Absent empathy or compassion - its not her fault - she came wired like this by default.

Next year, our challenge will be, to tell our child "its okay" she will "never be you" or like me.

She will only, only, ever be she.

Ida said...

Thank you for your comment Rachel, your blog is lovely!

Karen said...

Rachel, aren't you glad that we are all unique? What a boring world if we were the same. What used to be called a disability is now often called a challenge or even being "differently abled." Silly, almost, that we put names to certain challenges and not to others.

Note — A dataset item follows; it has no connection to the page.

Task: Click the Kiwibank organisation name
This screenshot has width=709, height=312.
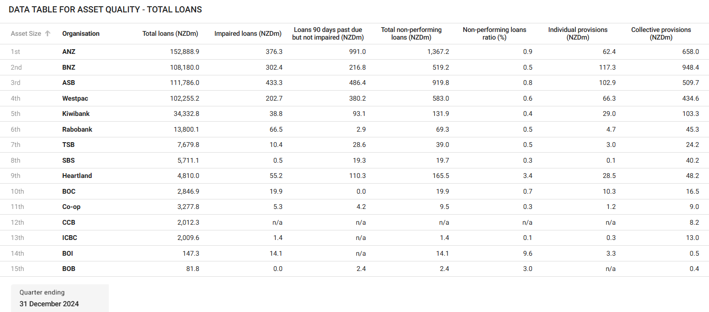Action: tap(76, 114)
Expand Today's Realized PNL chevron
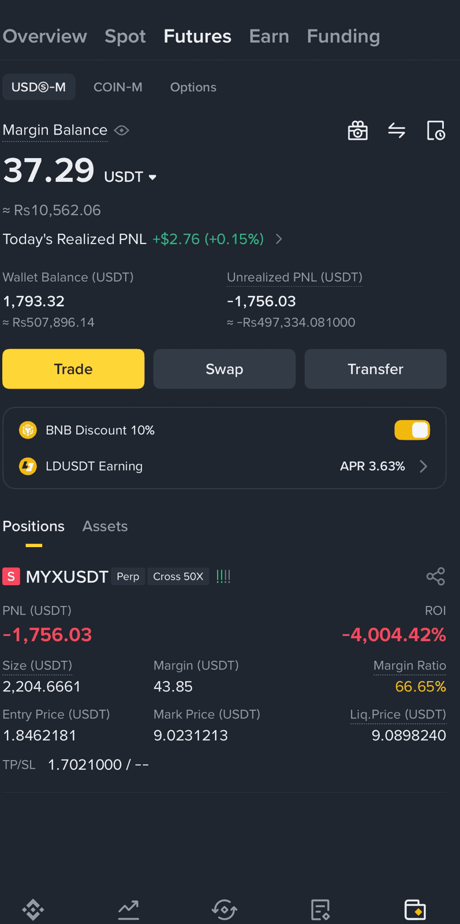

I am not denying that some people are truly disabled; I spent many years as a leader in an elementary school where we served most of our district's disabled population. It was one of the most gratifying experiences of my life, working with those children and their families. One thing that did happen, though, during my time of familiarity with so many different types of disability, was that I forgot to see these as disabilities, and simply saw people living with their circumstances. When that happened, I believe I gave more honor to them than I could have if instead I viewed them as different.

Karen said...

By the way, at first, I thought you might be describing me -- stubbed my toe and rebroke a broken foot - so, as they say, "takes one to know one!" LOL

Lisa said...

it works so well rachel xx

confused said...

because your like all of us..unique and different in your own way..which is a good thing

RachelW said...

Thank you all... this is a subject that touches us all in so many ways. I'm also in awe of how many in our blogging community are teachers; this has struck me before, reading your profiles. Teachers are so much more in tune with differences and disabilities these days, maybe because the classrooms are integrated (at least where I am).

Fat Arse, I love your rhyming couplet prose. :) Your daughter sounds a lot like my two kids. "Empathy" is one of the core learning objective that underlies my son's IEP. Both my son and daughter have been diagnosed with Asperger's/ autism. Not to say that your daughter has Asperger's too, but it sounds like she relates to the world in a similar way to my two urchins.

Karen, the worst damage I think I've ever done to myself was when I had a broken leg, as a child. The 3 months I was in a cast, I must have smashed that little toe on half-a-dozen doorframes, and I repeatedly skinned the end of my big toe on rough surfaces. My toes hurt much more than my leg! So yeah, takes one to know one, lol!

joaquin carvel said...

this is so powerful - i think a lot of us have something - physical or otherwise - we know sets us apart (in a way we'd rather it didn't) - but if we can just live, care, stop beating ourselves up - what a world it would be.

RachelW said...

Joaquin, thanks. I'm all for self-improvement, but sometimes acceptance is more important. It's hard to remember that sometimes, though. :)

christopher said...

Rachel, I see what you mean about the stubbed toe. :) Poetic connections. I wrote mine hundreds of poems ago, only to post on that post.

RachelW said...

Christopher, maybe it is serendipity. :)

SarahA said...

The more I read you, the more I want to read more of you.
I think humans generally are frightened by what they don't understand, what they don't see enough of.Frightened to be different in case they are not accepted.
I always think something is well written when it makes the reader think. By mine and others responses you can tell how well this is written, hey?